OUR PERSONAMrs. Augustina
Retiree, 65 years old
Her rental income isn’t supplemental — it’s what she lives on, alongside her pension
Owns 4 rental units, all managed through a realtor she’s worked with for years
Collects rent via bank transfer and payment slips — methods she knows and trusts
Her biggest fear isn’t vacancy. It’s damage she can’t see coming
“I call my agent every week just to make sure nothing has gone wrong with my properties.”
What Can Be Done About It?
The recommendations I developed weren't about disrupting the existing process — they were about making QuintoAndar legible to the market it was trying to enter. Specifically: speaking to property owners in the language of their actual concerns, not the concerns the platform assumed they had.
The most immediate gap was in how the platform communicated its value to landlords. QuintoAndar was sending new landlord sign-ups a sequence of five emails in the first two weeks. Two of them led with urgency around renting quickly. Only one addressed something a landlord in Recife actually cared about — guaranteed payments. None addressed property maintenance, a real concern.
A simple resequencing of that communication — leading with maintenance coverage and property protection rather than speed-to-rent — would have better matched what the research showed landlords needed to hear. Alongside that, a service blueprint revision to strengthen the human touchpoints would have addressed the trust gap the research kept surfacing: landlords in this market want to know there's a real person accountable when something goes wrong, not just a platform.
Click to expand — service blueprint mapping the full QuintoAndar customer acquisition journey, from first contact to rent collection.
The Takeaway
The northeast of Brazil has its own rhythm, its own speech, its own way of doing business. A platform that works beautifully in São Paulo doesn't automatically translate to Recife by switching on the service and waiting for listings to accumulate.
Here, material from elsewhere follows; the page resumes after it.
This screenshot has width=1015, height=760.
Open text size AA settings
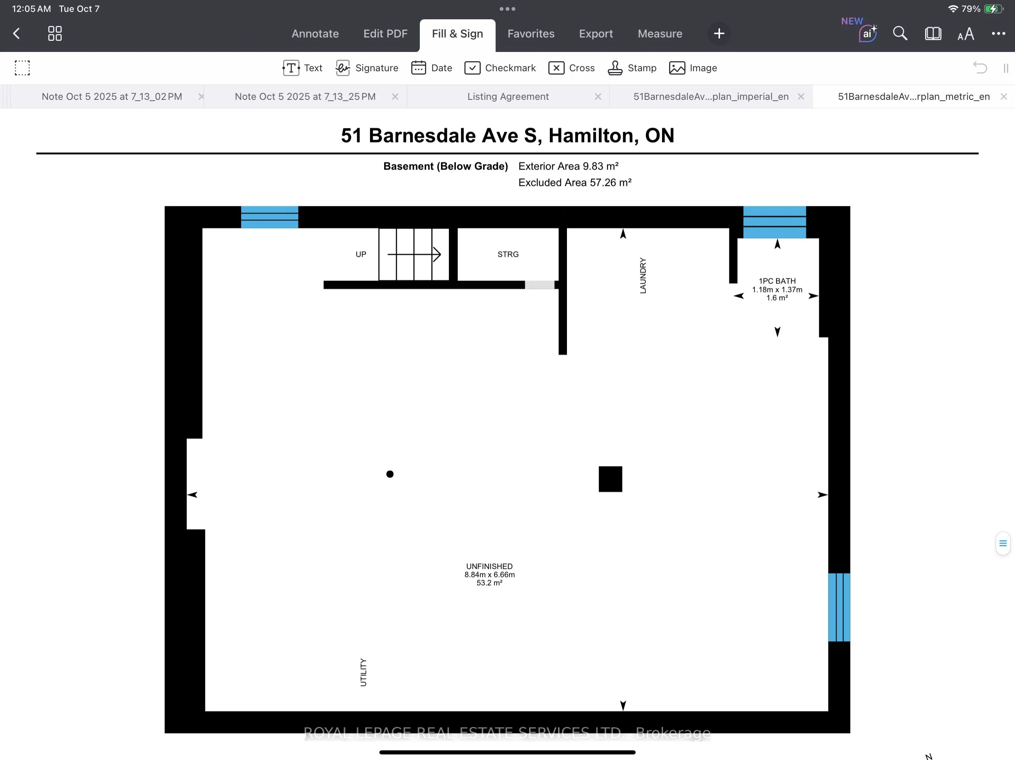[965, 34]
What QuintoAndar had built was genuinely good. The model was sound, the product was solid, and the problem it was solving was real. What was missing in 2021 was a deeper understanding of the specific market it was entering — the particular concerns of Recife landlords, the cultural preference for human relationships over digital convenience, and the need to communicate its value proposition in terms that actually landed with the people whose properties it needed on the platform.
That gap between a good product and a well-understood market is almost always a research and communication problem. Which is exactly the kind of problem worth designing for.